The former Minister of Information and Culture, Lai Mohammed, has urged business leaders and public institutions to prioritise the deliberate building of public trust as a safeguard against reputational damage and operational crises.
Speaking in Abuja on Thursday during a Guest Lecture Series at the University of Abuja (now Yakubu Gowon University), Mohammed warned that organisations that fail to invest in credibility before crises occur often find themselves overwhelmed when pressure mounts.
Delivering a lecture titled ‘Crisis, Communication and Commerce: What Business Leaders Can Learn From Government,’ the ex-minister framed communication as a central pillar of leadership rather than a supporting function, stressing that reputational stability depends on how consistently trust is cultivated over time.
According to a statement signed by the Head of Strategic Communications of his Media Office, Nnamdi Atupulazi, Mohammed said, “In both government and business, communication is not the support act. It is the strategy itself”, adding that organisations that treat communication as a mere publicity tool risk avoidable damage when crises emerge.
Drawing on his experience during major national challenges under the administration of late President Muhammadu Buhari, including insurgency in the North-East, the COVID-19 pandemic, civil unrest, and widespread misinformation, he argued that effective crisis response begins long before any emergency.
According to him, trust cannot be manufactured in the middle of a crisis.
“Trust is not a communication tool. It is the infrastructure upon which all communication rests,” the ex-minister said, noting that early engagement with journalists, labour groups, and local language media helped strengthen public messaging during his time in government.
He outlined six principles he said institutions must adopt to avoid reputational damage: building trust early, prioritising action over claims, recognising the importance of credible messengers, monitoring developments in real time, actively countering misinformation, and clearly explaining the reasoning behind decisions.
Mohammed also pointed to initiatives such as media tours of liberated communities in areas previously affected by Boko Haram insurgency as evidence that verification often carries more influence than official statements alone. “When your narrative is under attack, proof is more powerful than position,” he noted.
Reflecting on the COVID-19 period, he emphasised the need for flexible communication systems that incorporate multiple languages, community leadership structures, and rapid feedback loops to address misinformation and encourage compliance.
He also warned that misinformation has evolved into a serious risk factor for both governments and private organisations, particularly in the digital age.
“Misinformation is no longer merely a political problem. It is now a business risk,” the ex-minister noted.

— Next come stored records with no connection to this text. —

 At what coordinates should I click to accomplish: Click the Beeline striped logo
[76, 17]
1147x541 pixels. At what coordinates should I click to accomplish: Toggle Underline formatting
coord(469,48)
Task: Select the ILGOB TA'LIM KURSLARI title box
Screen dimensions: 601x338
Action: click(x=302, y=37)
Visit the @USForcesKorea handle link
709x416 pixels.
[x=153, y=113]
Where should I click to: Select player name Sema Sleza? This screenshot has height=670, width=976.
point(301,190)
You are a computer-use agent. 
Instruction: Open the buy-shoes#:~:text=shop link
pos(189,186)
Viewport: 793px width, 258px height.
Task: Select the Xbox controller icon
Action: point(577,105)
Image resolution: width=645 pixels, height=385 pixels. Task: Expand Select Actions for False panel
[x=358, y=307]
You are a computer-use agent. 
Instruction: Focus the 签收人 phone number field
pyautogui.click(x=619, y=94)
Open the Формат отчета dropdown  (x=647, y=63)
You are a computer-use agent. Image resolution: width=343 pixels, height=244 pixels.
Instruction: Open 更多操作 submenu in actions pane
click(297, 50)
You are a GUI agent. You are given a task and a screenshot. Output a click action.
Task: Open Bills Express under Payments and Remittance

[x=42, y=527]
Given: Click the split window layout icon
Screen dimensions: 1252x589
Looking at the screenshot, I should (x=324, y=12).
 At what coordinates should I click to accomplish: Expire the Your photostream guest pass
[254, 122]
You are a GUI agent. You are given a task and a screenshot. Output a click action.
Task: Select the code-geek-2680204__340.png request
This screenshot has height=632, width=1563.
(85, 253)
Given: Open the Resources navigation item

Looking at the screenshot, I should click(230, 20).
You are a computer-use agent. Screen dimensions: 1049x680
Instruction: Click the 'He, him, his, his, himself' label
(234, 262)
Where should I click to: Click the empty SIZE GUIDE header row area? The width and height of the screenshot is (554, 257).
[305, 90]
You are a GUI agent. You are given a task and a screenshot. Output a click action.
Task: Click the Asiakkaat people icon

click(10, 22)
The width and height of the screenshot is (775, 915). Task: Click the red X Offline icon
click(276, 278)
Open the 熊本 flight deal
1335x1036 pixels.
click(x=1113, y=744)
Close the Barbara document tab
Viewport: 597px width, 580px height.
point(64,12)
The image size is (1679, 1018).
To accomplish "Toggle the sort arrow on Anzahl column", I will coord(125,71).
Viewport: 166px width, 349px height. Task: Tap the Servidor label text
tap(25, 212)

On contentious policy decisions such as Nigeria’s suspension of Twitter (now X), he argued that public understanding depends on sustained explanation rather than silence.
“Hard decisions require more explanation, not less,” he said.
He concluded by reiterating that institutions that proactively build trust are better positioned to withstand crises without lasting reputational harm, while those that delay communication until emergencies arise often pay a heavier price.
Mohammed is a politician and lawyer who served as the Minister of Information and Culture from 2015 to 2023 under the late President Muhammadu Buhari.
He previously held roles in opposition politics, including serving as the National Publicity Secretary of the All Progressives Congress.